Level 2: Apache Contributor Onboarding
This level teaches you how the Apache open-source contribution machine works — not in the abstract, but in the specific context of Apache Tez. You will set up your tooling, understand the community structure, learn the patch workflow, and submit your first meaningful change.
Learning Objectives
By the end of Level 2 you must be able to:
- Subscribe to
dev@tez.apache.organd read a week's worth of threads - Navigate Apache Tez JIRA to find and evaluate open issues
- Describe the full lifecycle of a patch: from JIRA issue to committed code
- Generate a unified diff patch from a Git branch
- Run Apache checkstyle and resolve all violations before submitting a patch
- Write a JIRA comment that adds technical value
- Find any class in the Tez repository in under 30 seconds
Apache Open-Source Contribution Fundamentals
Apache projects operate differently from GitHub-native open-source projects. The primary communication channels are mailing lists, not GitHub issues or Slack. Patches are attached to JIRA issues, not submitted as GitHub pull requests (though GitHub PRs may be used as a convenience in some projects — Tez still prefers JIRA-based workflow).

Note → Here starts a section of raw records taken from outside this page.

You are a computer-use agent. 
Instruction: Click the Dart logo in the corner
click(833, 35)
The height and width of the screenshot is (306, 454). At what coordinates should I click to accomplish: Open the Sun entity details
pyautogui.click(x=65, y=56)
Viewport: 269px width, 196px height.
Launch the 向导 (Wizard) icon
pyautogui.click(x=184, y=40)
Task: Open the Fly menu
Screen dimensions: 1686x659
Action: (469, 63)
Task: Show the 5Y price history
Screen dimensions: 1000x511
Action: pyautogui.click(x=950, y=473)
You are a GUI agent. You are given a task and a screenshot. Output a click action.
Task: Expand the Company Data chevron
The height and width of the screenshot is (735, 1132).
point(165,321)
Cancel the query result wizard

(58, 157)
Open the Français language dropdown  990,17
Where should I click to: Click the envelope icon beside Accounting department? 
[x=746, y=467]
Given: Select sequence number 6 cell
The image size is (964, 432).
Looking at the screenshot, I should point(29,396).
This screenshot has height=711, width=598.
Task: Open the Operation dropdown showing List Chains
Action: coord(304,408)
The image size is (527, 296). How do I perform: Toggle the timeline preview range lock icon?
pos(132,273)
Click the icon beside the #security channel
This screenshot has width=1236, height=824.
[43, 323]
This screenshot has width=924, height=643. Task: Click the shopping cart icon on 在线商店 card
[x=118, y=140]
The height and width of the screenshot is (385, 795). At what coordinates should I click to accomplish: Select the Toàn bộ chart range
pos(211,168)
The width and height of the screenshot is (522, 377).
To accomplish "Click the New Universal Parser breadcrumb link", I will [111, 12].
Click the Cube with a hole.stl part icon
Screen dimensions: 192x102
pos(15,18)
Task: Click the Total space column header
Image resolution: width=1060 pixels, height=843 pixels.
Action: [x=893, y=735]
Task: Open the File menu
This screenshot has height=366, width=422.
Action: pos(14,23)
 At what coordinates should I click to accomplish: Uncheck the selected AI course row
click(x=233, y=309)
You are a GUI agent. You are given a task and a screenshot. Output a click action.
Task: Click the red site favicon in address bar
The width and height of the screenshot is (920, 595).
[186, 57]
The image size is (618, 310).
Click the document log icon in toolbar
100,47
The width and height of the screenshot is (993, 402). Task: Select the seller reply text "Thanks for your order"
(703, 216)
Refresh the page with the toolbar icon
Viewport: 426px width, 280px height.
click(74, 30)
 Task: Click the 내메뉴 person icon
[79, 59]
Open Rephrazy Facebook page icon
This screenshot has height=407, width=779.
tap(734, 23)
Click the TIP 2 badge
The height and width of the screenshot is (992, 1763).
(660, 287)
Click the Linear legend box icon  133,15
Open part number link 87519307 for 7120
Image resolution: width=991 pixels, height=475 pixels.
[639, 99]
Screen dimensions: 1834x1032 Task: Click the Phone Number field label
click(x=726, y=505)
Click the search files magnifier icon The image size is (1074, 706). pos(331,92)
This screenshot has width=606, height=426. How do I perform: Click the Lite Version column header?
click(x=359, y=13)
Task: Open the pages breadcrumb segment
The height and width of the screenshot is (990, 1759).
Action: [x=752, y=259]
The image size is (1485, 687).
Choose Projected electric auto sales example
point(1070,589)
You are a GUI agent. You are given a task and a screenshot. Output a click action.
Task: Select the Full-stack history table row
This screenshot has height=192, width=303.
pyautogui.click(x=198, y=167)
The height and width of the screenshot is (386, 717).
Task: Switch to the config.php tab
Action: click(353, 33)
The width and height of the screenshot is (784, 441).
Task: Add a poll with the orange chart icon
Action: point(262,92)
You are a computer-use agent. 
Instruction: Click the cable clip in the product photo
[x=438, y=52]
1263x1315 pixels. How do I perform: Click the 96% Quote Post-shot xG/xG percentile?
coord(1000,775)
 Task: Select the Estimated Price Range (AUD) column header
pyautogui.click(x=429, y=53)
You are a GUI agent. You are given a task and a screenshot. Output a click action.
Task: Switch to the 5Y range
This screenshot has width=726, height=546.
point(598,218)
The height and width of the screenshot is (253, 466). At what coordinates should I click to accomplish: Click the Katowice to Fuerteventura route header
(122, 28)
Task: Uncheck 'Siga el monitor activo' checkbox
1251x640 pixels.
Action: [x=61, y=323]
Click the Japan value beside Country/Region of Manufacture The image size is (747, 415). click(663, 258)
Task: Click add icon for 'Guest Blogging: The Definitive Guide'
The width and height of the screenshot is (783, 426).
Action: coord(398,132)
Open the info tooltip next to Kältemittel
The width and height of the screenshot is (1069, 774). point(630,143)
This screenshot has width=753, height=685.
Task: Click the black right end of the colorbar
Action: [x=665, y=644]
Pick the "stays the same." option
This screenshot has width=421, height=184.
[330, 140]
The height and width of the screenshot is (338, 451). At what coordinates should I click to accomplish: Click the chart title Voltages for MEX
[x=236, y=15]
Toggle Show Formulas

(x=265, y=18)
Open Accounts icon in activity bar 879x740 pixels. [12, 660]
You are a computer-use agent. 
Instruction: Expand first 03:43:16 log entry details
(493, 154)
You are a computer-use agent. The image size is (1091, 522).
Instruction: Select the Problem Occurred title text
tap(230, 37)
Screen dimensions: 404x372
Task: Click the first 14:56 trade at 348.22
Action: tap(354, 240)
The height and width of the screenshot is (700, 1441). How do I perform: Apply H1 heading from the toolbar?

The Contribution Hierarchy
PMC (Project Management Committee)
└─ Committers (can commit directly)
└─ Contributors (submit patches via JIRA)
└─ Everyone else (can file issues, ask questions)
Becoming a contributor means submitting patches. Becoming a committer means sustained, high-quality contributions over time that earn the trust of existing committers.
The Patch Lifecycle
1. Find or file a JIRA issue
2. Leave a comment: "I'm looking into this"
3. Make changes on a local branch
4. Run: mvn test -pl <module> -am (must pass)
5. Run: mvn checkstyle:check -pl <module> (must pass)
6. Generate a patch: git diff origin/master > TEZ-NNNN.patch
7. Attach the patch to the JIRA issue
8. Set JIRA status to "Patch Available"
9. Wait for review — a committer will comment or set "Reviewed" or "Not a bug"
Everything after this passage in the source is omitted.